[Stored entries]
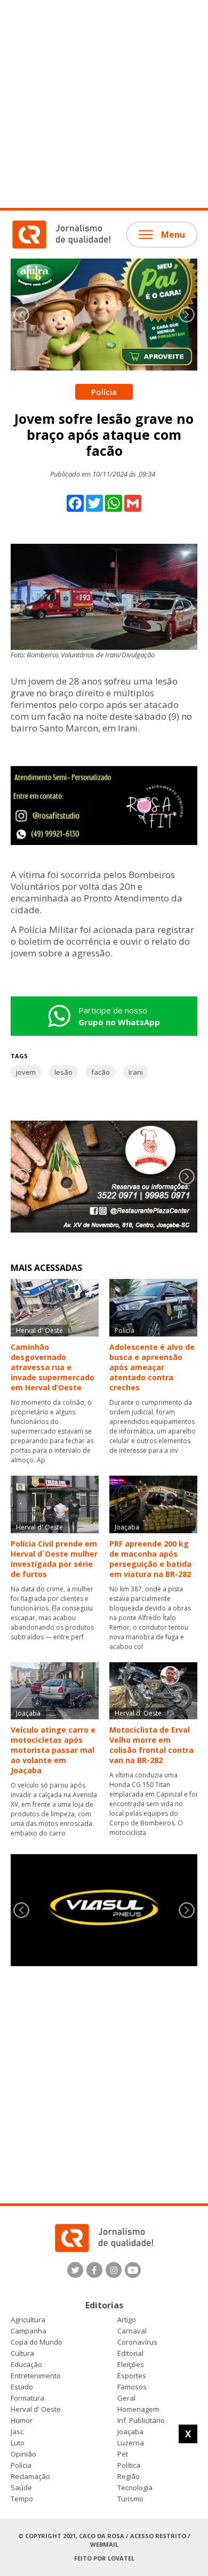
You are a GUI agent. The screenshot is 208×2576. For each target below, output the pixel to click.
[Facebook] (94, 2270)
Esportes (131, 2375)
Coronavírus (137, 2342)
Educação (26, 2364)
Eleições (130, 2364)
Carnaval (132, 2331)
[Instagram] (114, 2270)
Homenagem (138, 2409)
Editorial (130, 2353)
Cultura (22, 2353)
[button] (187, 315)
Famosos (132, 2387)
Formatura (27, 2398)
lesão (63, 1072)
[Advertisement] (104, 104)
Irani (136, 1072)
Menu (173, 234)
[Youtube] (133, 2270)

_AIM OF THE TASK:_ All lines above must be repeated exactly, and the pictures must be omitted.

_RESPONSE TO THIS TASK:_
You are a GUI agent. The screenshot is 208×2576. For each target below, output the pixel to click.
[Facebook] (94, 2270)
Esportes (131, 2375)
Coronavírus (137, 2342)
Educação (26, 2364)
Eleições (130, 2364)
Carnaval (132, 2331)
[Instagram] (114, 2270)
Homenagem (138, 2409)
Editorial (130, 2353)
Cultura (22, 2353)
[button] (187, 315)
Famosos (132, 2387)
Formatura (27, 2398)
lesão (63, 1072)
[Advertisement] (104, 104)
Irani (136, 1072)
Menu (173, 234)
[Youtube] (133, 2270)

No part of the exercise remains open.